_Records provided_.
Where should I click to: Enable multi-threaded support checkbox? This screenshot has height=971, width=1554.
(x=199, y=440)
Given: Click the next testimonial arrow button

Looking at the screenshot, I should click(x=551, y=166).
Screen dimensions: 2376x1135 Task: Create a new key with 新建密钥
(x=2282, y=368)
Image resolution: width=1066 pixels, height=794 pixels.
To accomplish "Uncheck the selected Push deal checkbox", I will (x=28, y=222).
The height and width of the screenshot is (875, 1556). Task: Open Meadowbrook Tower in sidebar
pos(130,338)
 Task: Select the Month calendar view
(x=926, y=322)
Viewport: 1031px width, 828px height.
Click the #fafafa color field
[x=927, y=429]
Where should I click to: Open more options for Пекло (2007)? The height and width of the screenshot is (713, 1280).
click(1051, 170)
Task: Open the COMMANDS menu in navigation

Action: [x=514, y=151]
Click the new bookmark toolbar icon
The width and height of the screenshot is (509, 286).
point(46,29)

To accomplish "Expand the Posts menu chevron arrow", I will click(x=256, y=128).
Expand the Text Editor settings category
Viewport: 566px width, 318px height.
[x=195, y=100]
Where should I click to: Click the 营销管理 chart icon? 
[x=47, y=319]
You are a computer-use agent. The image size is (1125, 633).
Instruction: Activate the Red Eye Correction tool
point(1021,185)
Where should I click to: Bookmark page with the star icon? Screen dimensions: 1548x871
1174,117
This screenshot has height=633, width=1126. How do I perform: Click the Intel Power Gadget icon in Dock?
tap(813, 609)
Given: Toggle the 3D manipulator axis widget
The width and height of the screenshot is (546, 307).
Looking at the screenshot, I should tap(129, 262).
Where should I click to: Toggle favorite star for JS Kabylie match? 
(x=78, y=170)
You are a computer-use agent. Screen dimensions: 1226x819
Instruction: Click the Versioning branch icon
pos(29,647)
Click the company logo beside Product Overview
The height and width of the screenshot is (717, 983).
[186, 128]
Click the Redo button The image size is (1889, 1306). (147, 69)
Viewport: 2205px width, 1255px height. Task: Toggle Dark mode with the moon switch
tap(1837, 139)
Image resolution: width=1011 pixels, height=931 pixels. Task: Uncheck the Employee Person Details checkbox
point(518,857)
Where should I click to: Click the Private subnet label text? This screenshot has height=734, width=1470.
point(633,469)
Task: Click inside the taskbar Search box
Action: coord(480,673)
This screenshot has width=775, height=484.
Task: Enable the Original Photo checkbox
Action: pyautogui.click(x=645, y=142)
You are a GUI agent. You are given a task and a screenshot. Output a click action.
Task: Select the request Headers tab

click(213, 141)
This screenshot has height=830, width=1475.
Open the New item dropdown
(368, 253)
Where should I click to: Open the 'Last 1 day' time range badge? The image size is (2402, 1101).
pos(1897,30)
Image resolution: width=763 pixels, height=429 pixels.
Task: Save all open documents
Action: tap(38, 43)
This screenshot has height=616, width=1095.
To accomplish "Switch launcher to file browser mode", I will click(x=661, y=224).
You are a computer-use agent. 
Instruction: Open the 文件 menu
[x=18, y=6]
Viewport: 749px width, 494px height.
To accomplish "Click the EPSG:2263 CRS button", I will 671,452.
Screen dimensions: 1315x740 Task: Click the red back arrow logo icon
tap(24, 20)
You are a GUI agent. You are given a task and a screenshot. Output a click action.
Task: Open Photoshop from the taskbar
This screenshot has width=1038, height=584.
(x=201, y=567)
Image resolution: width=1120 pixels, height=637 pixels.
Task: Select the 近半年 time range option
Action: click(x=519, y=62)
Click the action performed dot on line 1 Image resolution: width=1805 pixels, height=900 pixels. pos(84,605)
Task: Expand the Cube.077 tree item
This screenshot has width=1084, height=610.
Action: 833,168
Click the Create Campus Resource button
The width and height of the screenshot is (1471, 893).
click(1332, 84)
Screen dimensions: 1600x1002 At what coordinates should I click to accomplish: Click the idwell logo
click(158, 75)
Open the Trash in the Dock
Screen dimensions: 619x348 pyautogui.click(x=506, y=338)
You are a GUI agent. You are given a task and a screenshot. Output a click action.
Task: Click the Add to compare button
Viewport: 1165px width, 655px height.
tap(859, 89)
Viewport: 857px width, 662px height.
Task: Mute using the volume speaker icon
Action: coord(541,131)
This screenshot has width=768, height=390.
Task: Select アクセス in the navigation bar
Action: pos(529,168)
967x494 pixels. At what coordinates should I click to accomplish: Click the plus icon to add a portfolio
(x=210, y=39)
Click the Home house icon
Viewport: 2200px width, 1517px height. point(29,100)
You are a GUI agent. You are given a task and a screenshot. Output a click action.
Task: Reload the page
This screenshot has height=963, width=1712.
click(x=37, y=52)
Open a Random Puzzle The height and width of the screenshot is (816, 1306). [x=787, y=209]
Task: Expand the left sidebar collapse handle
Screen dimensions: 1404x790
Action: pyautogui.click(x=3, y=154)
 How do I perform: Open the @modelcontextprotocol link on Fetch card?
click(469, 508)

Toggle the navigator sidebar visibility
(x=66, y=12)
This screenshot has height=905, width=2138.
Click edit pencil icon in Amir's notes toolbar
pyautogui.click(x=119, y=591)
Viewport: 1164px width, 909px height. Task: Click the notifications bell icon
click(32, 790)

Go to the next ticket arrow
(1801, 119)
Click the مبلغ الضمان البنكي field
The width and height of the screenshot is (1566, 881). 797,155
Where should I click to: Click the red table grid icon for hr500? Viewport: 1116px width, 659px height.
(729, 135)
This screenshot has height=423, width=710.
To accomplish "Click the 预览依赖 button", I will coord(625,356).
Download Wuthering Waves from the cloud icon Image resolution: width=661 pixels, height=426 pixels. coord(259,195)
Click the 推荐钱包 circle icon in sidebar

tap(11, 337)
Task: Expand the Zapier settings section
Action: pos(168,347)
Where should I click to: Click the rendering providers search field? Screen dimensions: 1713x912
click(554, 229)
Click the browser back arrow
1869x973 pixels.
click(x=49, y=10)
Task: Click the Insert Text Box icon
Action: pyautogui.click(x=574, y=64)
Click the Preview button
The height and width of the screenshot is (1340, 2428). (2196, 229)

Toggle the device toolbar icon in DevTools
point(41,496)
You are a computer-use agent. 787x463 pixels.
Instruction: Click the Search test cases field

_Requirement_.
Go through the records above and copy every line with the word "computer".

_Exercise answer_.
You are a computer-use agent. The image size is (1125, 633).
You are a computer-use agent. Screen dimensions: 1226x819
You are a computer-use agent. 
You are a computer-use agent. 787x463 pixels.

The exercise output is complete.